As evidenced by the definition above, insurance violates the KISS principle. However, due to the Affordable Care Act (i.e. Obamacare), one cannot not participate in the scheme without paying a particular fine. There is much debate about the virtues of just paying the fine vice paying for insurance (and in fitting with the dialog in the definition), however, there is one major wrinkle in non-compliance in our modern world: technology. By our playing God in the realm of virulent and bacterial realms, we have intentionally or unintentionally uncorked many nasty little genies over the past century. And the pyramid scheme of insurance (augmented by frivolous lawsuits) has put us in a fine kettle of fish whereby insurance is required to offset the outrageous costs of healthcare.

Unlike many of my fine conservative friends, I do not see Obamacare nor this exchange nonsense as the problem.
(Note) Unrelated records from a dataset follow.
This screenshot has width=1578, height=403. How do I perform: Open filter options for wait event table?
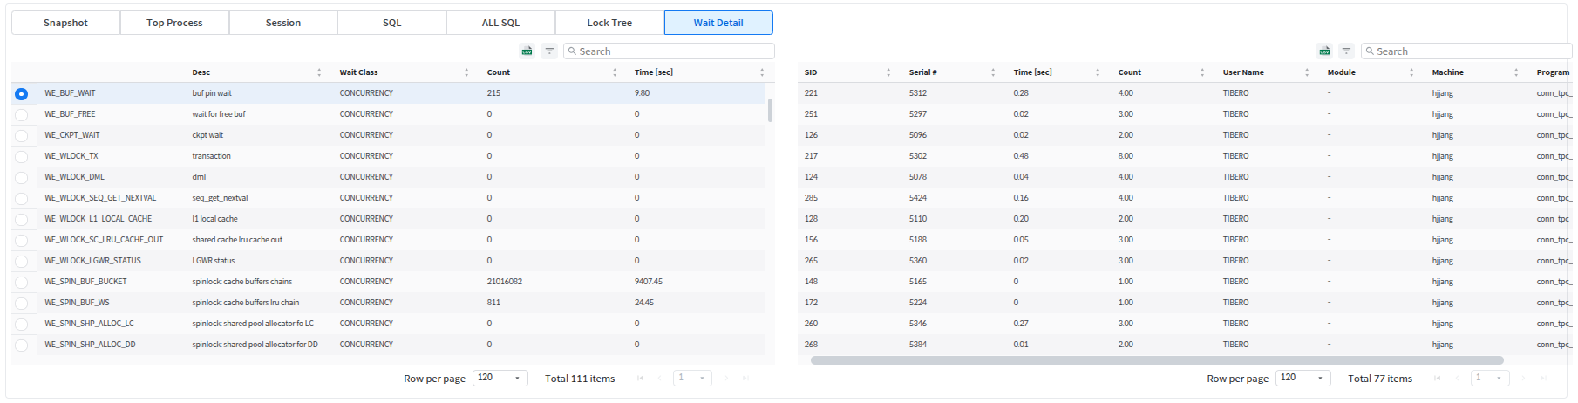coord(549,51)
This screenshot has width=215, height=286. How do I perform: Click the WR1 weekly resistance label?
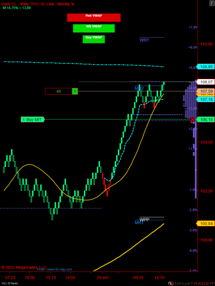144,40
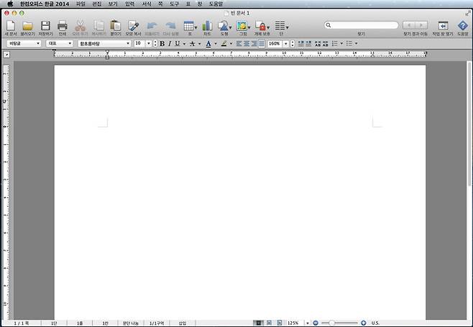Viewport: 473px width, 327px height.
Task: Click the search (찾기) input field
Action: 361,25
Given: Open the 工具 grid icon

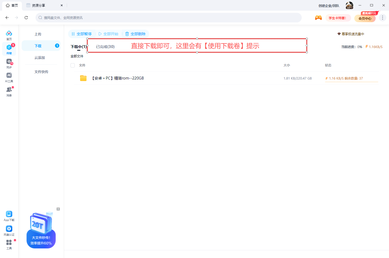Looking at the screenshot, I should click(9, 243).
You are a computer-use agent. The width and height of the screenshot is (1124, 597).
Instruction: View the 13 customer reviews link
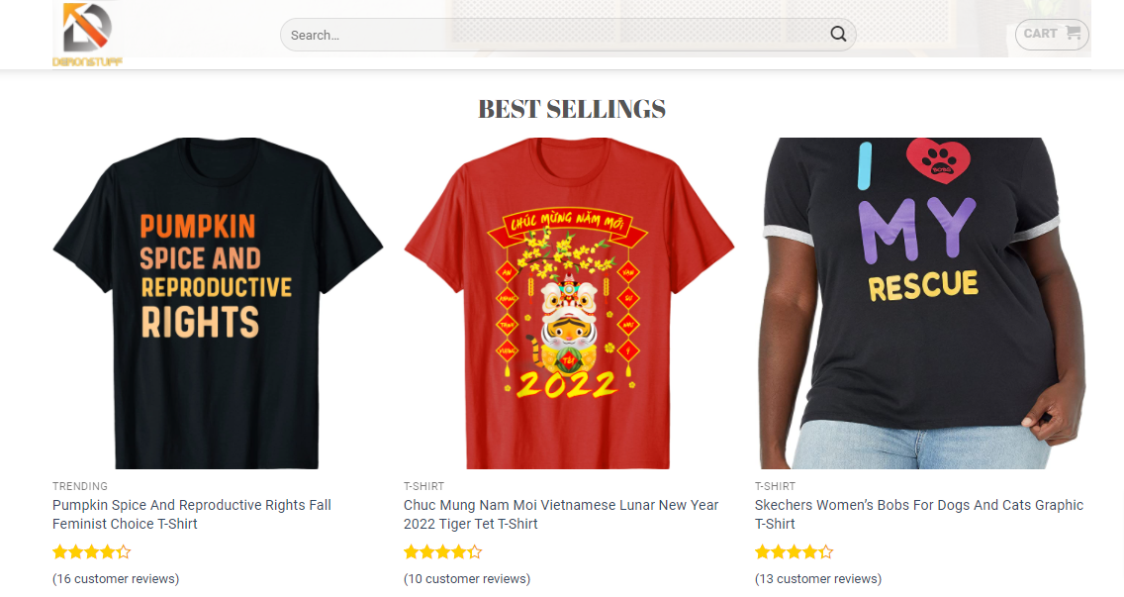click(818, 578)
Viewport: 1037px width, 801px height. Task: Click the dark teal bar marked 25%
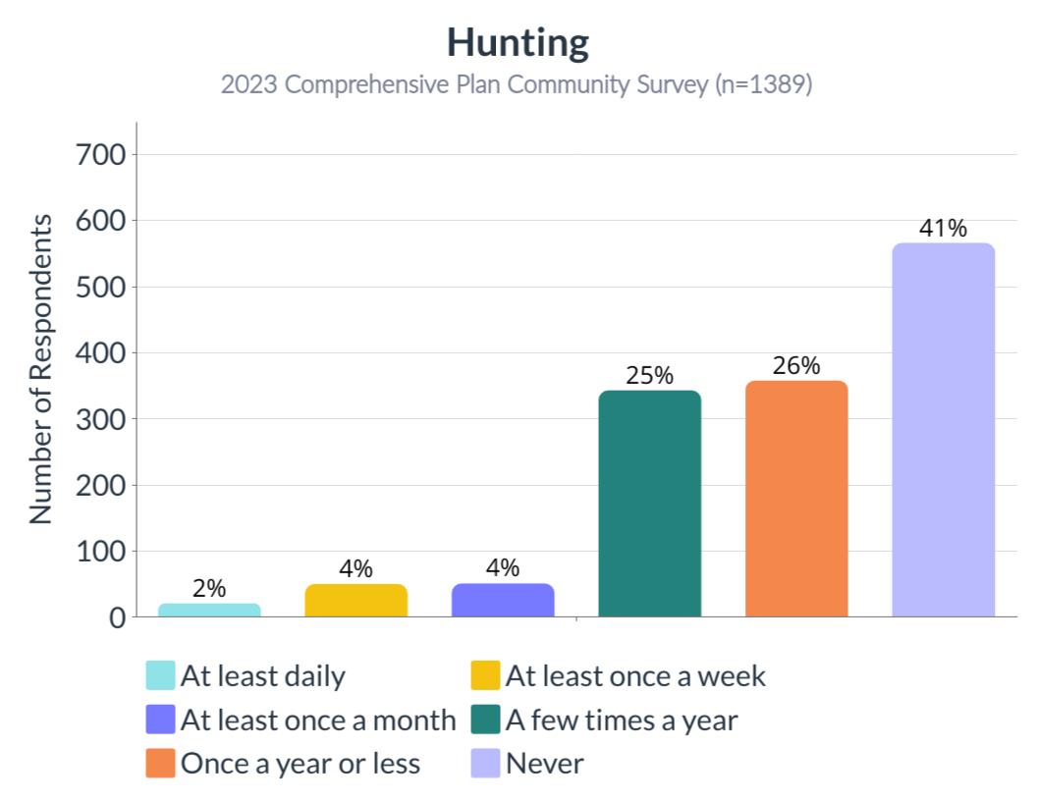coord(649,504)
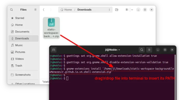Open a new terminal tab

54,50
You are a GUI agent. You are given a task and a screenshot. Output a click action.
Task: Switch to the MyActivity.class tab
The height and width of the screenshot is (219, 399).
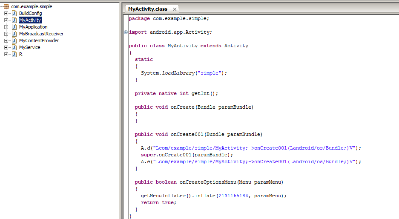click(x=148, y=9)
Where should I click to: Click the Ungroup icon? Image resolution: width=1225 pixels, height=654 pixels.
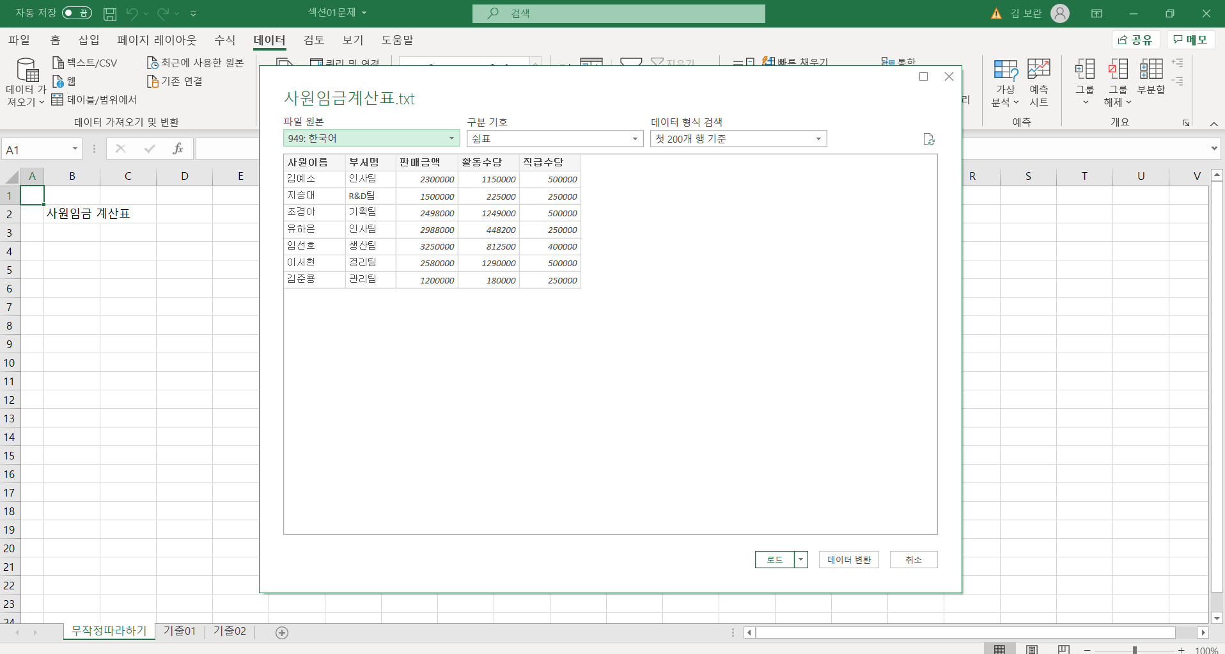click(1118, 70)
It is a symptom of the greater problem of the institution of insurance. It has made the means of paying for healthcare unnecessarily burdensome to the point of being unsupportable. It is a welfare state mentality whereby the collective is supposed to support the weight of the system. The problem therein lies in the fact that unless there are healthy people (with little service utilization) supporting the unhealthy (with greater utilization), the system shall collapse. It is inevitable, and expected, thus the mandate that everyone be insured.

That then begs the question, what to do after the system collapses?

Here is where I go off the reservation, or more realistically, back to it. In communities across America there are practitioners of traditional medicine, Native American, Far Eastern, African. Some of their methods have stood the test of centuries, possibly even millennia. We disregard these medicine men or shamans, or whatever term fits, as frauds, snake oil salesmen. Why, how can their primitive tribal practices even compare to our modern medicine? Tell me this: how many diseases has “Big Pharma” cured in the past fifty years with all our advances? Why does it take 95% of a commercial to speed read a pill’s side effects?

The reason we eschew traditional/ folk/tribal treatments is because we have been slowly indoctrinated into the fallacy that Western medicine has all the answers. That the FDA knows best. That 200 years of science trumps 5000 years of practice.

Maybe I am naive, but history tells me that complex, “civilized” systems collapse, and basic, tribal approaches have a way of surviving. They may not be the most advanced, but they may just be enough.

So here is where I propose another healthcare exchange. An alternative healthcare exchange where practitioners pushed off into the shadows are able to offer their treatments and services, outside the confines of the insurance quagmire. It’s called Word-of-Mouth. Reputation. Trust. And a website might not be that bad, either.